What is 100 kg, nothing. And I am still e-i-g-h-t kilos away from this cute number. So, you can't call me fat by any means. However, the few extra grams that I have here and there, help me a lot. Apart from the clichéd but true line of 'there's more of me to make love to', there are other plusses of being healthy (envious people ask me kaun-si-chakki-ka-atta-khate-ho, and I don't tell them that whatever ready-made flour is available with free-gift  scheme is my kind of atta).

Take for example the day when I mildly hit a biker with the M-800 I was driving. It was just an unintentional soft-touch but it seems his bike was new and, bikers anyway are emotionally attached to their bikes. So we saw him speeding to our car with the intention to start a fight. He came on the window opposite the driver's seat and had a dekho at me. Now my profile does not look that cute while sitting on driver's seat, what with my double-triple chin and bounteous belly almost touching the steering wheel. So his look was not followed by an attack of abuses and warning. Rather the only words he could manage was " Pahalwan ji, thoda dekh ke chala karo." Now you know why I don't have any intentions of going on a diet or anything.

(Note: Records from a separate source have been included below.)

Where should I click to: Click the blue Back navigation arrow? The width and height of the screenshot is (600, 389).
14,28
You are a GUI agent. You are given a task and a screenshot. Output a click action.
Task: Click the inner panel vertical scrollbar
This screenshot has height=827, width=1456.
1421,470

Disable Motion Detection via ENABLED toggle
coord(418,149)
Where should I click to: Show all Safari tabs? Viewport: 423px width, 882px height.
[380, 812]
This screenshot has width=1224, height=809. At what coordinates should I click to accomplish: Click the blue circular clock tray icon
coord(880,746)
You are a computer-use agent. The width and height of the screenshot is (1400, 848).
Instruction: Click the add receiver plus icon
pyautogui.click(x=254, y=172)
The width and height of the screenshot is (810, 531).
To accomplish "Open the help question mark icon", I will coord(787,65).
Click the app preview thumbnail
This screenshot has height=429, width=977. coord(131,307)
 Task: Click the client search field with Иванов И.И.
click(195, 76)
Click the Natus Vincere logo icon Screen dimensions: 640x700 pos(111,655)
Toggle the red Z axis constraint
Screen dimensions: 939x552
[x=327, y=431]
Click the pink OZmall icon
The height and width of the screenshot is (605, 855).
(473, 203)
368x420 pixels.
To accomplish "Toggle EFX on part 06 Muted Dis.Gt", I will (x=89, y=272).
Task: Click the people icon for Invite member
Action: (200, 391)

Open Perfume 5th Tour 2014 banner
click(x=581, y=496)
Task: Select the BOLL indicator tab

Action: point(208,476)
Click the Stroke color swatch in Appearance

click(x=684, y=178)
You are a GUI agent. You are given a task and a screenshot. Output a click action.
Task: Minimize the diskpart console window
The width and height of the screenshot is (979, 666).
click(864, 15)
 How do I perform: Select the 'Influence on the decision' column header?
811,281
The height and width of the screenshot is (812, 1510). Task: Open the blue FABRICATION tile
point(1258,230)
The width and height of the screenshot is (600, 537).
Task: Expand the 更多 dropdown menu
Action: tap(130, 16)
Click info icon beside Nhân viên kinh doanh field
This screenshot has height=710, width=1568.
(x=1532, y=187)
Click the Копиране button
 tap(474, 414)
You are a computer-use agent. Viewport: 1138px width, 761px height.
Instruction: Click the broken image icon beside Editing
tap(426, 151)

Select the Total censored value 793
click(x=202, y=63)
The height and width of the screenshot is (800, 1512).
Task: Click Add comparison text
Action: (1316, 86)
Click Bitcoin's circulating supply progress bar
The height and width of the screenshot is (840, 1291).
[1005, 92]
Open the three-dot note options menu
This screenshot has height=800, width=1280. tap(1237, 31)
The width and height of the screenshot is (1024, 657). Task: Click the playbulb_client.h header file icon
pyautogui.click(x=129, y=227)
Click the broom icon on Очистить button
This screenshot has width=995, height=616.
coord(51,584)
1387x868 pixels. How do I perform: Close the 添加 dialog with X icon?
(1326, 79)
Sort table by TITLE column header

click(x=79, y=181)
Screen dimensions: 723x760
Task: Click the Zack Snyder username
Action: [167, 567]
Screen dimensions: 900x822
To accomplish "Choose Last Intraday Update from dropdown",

Then there is this car-pool I use to commute to office. There are 5 people in our pool. And more often than not, I end up sitting on the front seat beside the driver-seat. Why? Simple, on the back seat, three people have to sit together. Anyways they are not very comfortable sharing a seat meant for two. So, they don't want a healthy person like me make their commuting more difficult. Result is I end up enjoying a full seat for myself. Strange are the ways of car-pooling.

Have you ever squirmed at the way the rates are increasing at restaurants and dhaba. Not me. I go to dhabas and places where they have this wonderful thaali system. Eat till you want to. Now how can I not enjoy such a facility. A few extra servings here and there, some extra chapattis and rice and I get back triple value-for-money. Can you find a better example for this big management term. That I have to change my regular dhabas (they start asking for extra charges after some samples of my healthy diet) very often is a problem, but then every month you have new places opening up.

My looks and appearance have often resulted in many seniors calling me Sir, till they realize that this looking-50-behaving-40 guy is actually 36 only and placed at the bottom side in the organization chart.

I love children, and children love me. The fun part is that they don't expect any toys or chocolates from me. My unshapely looks and physique is enough to make them enjoy my company. And the extra topping on my belly is a bonus for them. So, no ab-crunches or sit-ups for me.

My wife gets compliments all the time for taking very good care of me and transforming me from a scare-crow to a baby-elephant. And she is now confident that I can't even think of extra-marital relations, as no girl will look twice at me.

So, moral of the story is a few extra pounds are fun. So don't worry be happy.